• _抜粋_:

小説のタイトルは読者が最初に目にする重要な部分です。
タイトル次第で「読んでみよう!」と思われるか、それともスルーされてしまうかが決まります。
どんなに面白い物語でも、タイトルが魅力的でなければ読んでもらえないこともあります。
そこで今回は、小説タイトルの決め方の基本的な5つのポイントと、思いつかないときに使える9つのよくあるパターンを解説します。
実際の作品を例に紹介するので、悩んだ時に参考にしてください。
小説タイトルの決め方5つのポイント
まずは、小説タイトルを決めるときに意識するべき5つの基本的なポイントを解説します。
- 内容がイメージできるもの
- 小説のテーマを意識する
- 流行りや読者層に合わせる
- 検索で見つけやすい
- おしゃれを意識しすぎない
内容がイメージできるもの
タイトルを見たときに「どんな話なのか」が伝わると、読者は興味を持ちやすくなります。

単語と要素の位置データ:
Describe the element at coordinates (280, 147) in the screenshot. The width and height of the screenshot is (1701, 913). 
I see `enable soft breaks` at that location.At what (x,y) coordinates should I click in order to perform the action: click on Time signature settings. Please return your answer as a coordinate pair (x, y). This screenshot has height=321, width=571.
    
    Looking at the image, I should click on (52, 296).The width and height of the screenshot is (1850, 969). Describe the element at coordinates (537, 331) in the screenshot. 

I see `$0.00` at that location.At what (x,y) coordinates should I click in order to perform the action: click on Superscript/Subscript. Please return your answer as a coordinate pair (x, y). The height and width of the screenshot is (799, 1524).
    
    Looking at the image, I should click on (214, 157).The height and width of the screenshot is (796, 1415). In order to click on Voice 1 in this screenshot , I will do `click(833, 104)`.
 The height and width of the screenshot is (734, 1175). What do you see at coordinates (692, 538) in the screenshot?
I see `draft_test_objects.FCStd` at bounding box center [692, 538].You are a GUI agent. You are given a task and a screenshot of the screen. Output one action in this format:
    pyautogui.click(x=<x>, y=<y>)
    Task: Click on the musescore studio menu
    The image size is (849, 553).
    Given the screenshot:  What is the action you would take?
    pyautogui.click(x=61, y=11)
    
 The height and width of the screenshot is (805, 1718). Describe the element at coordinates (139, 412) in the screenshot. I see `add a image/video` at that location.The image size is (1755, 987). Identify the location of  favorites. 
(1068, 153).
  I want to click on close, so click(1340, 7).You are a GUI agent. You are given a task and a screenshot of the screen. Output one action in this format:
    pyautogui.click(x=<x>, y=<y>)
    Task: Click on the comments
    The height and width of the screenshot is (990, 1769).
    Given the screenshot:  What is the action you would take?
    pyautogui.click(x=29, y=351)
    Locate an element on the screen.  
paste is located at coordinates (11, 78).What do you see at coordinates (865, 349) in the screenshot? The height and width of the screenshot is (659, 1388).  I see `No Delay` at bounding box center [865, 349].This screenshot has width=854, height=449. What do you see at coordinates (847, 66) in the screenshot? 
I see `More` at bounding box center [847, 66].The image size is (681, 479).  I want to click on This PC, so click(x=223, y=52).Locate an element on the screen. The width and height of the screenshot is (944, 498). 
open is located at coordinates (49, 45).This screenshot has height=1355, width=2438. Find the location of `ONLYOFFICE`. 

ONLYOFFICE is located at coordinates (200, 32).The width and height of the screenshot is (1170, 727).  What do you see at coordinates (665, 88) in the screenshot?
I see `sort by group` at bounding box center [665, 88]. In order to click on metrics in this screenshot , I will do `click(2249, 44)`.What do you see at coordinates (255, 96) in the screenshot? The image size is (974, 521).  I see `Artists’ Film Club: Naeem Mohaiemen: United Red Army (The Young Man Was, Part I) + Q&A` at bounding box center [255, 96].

• _短い課題_:
抜粋で挙げられている小説タイトルの決め方5つのポイントのうち、最後のものを答えてください。

• _課題の結果_:
おしゃれを意識しすぎない